-- Start of The input --

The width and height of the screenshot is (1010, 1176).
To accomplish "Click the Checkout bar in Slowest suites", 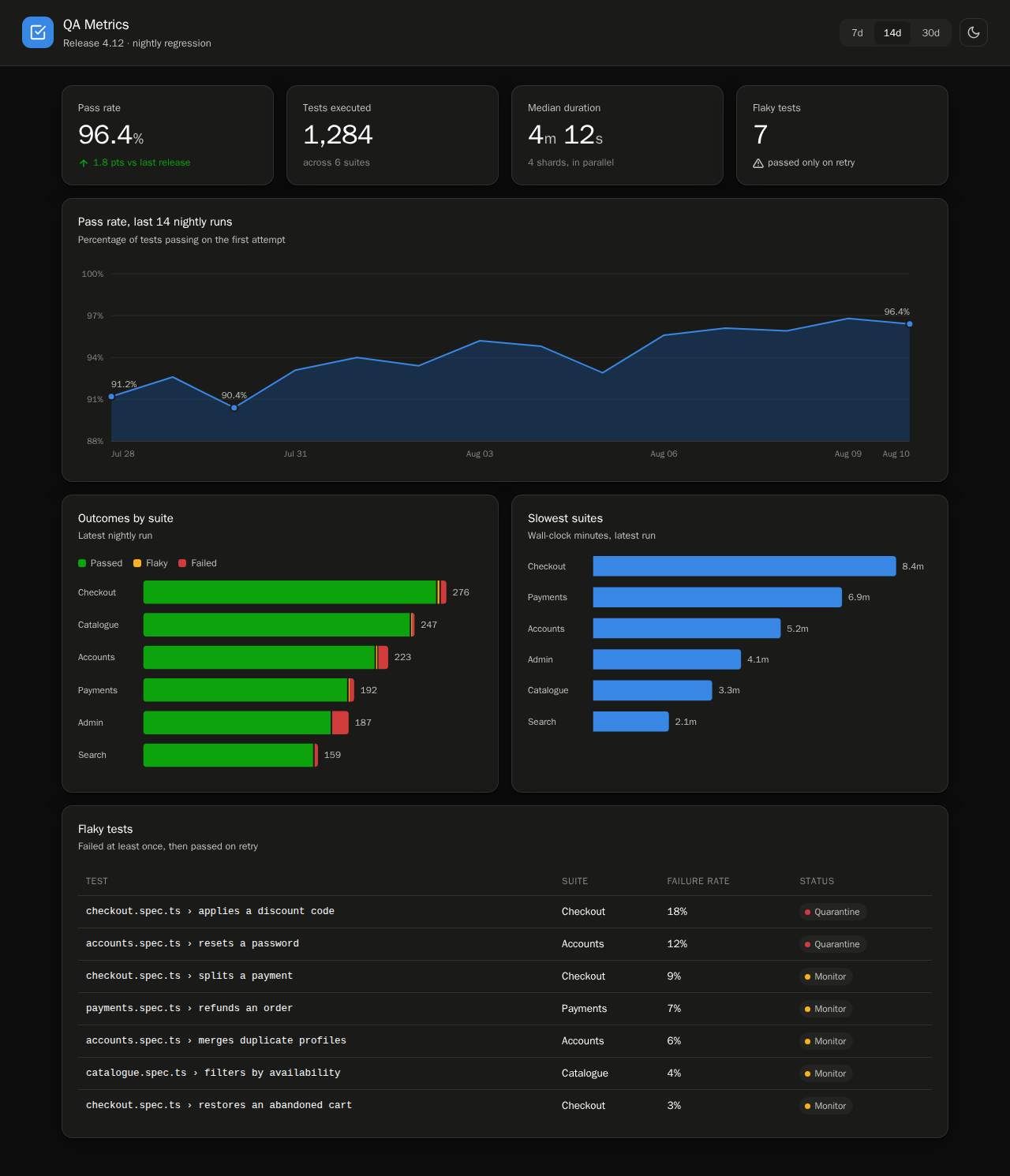I will (744, 566).
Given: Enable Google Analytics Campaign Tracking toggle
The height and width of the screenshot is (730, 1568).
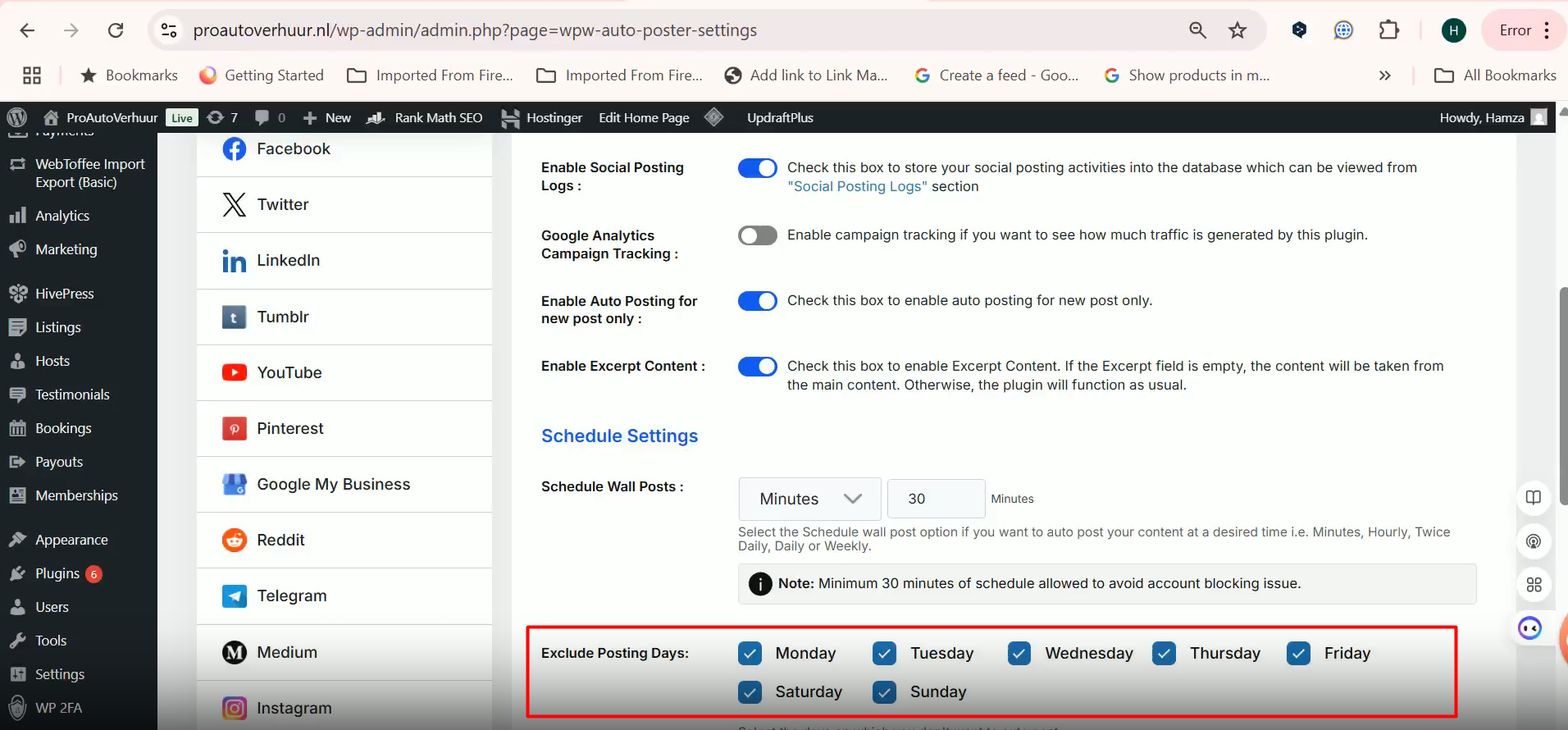Looking at the screenshot, I should pos(757,236).
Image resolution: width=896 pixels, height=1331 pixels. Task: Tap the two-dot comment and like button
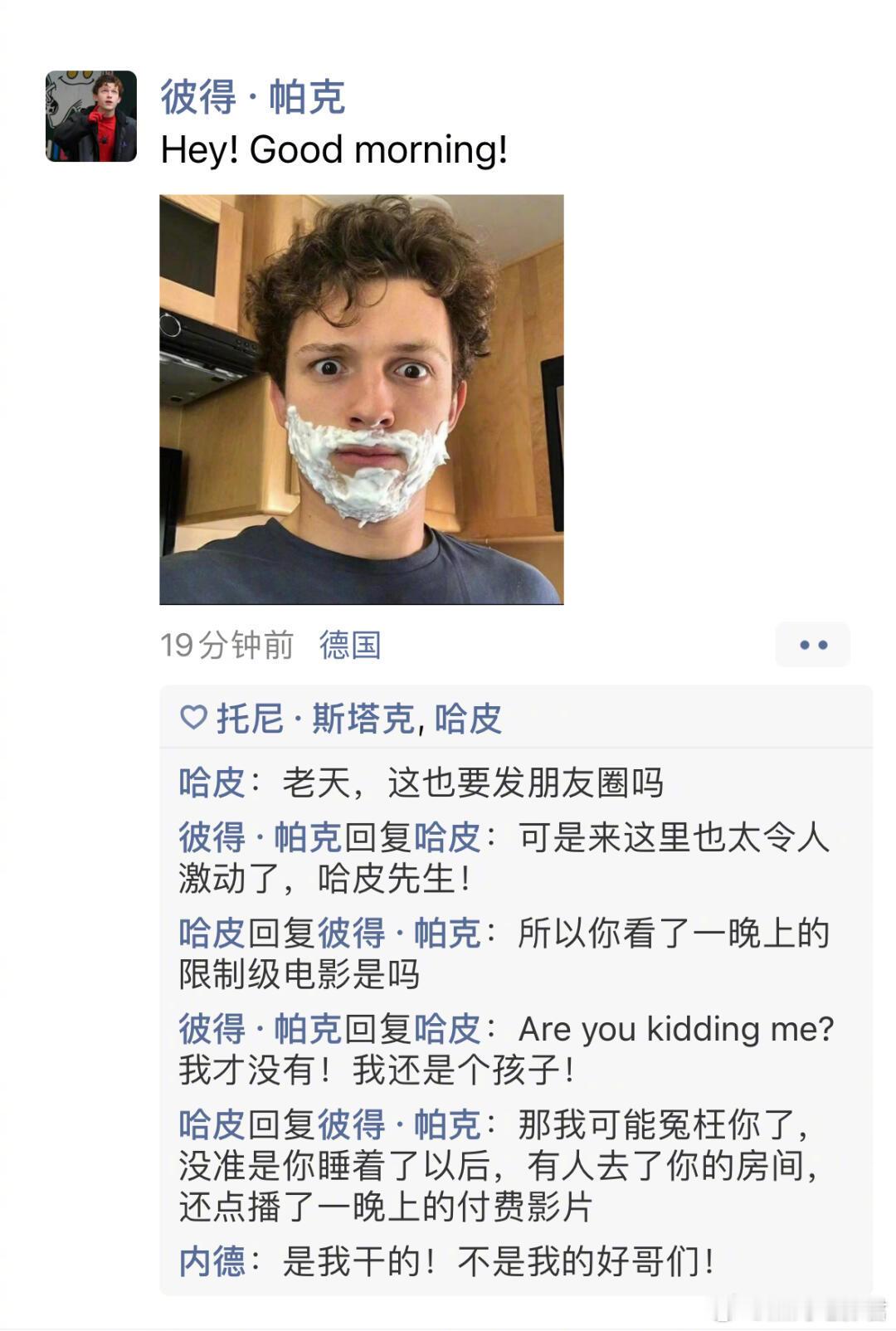(x=813, y=645)
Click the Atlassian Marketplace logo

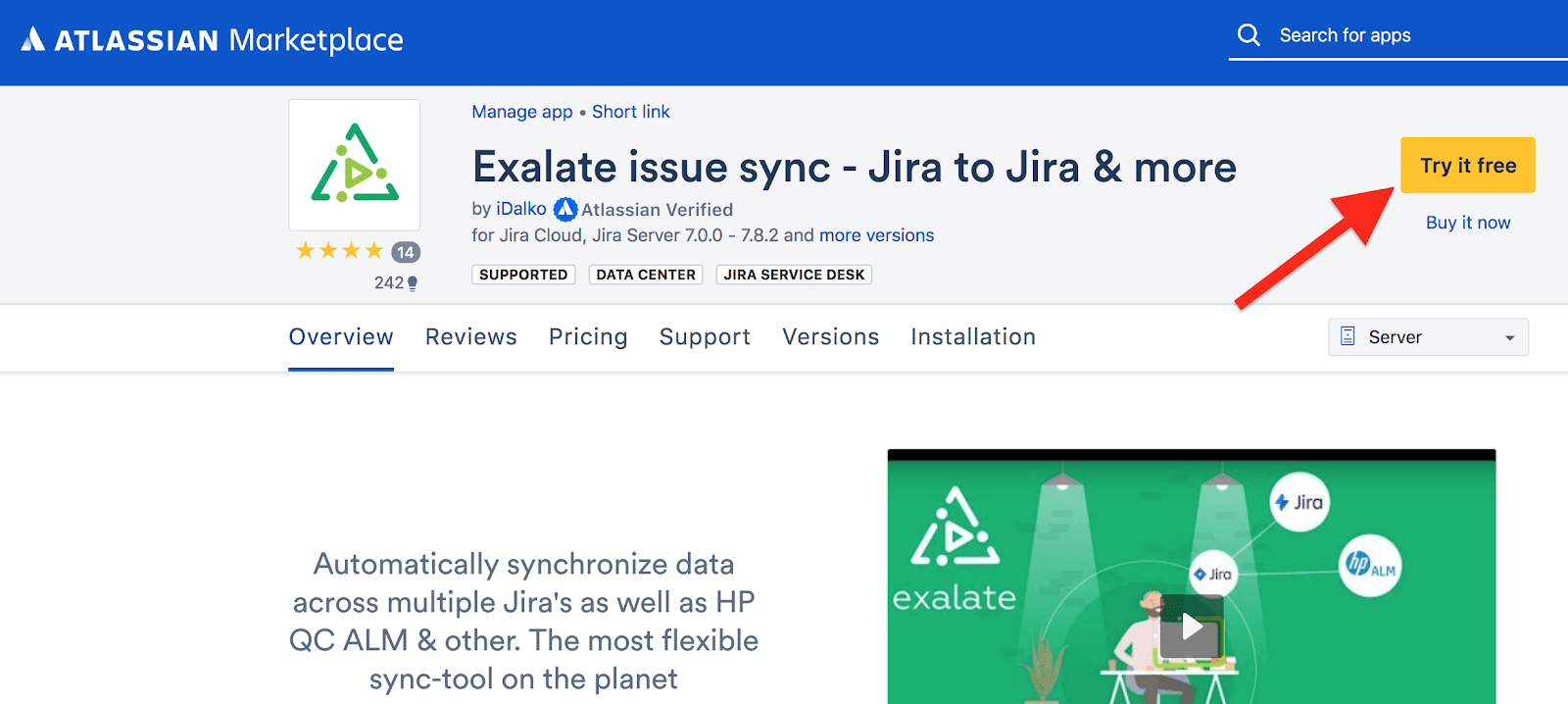(213, 39)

-- End of The input --

What you are asked to do →
How many lines in the entries contain the string "height"? Reply with the number alone.

The result →
3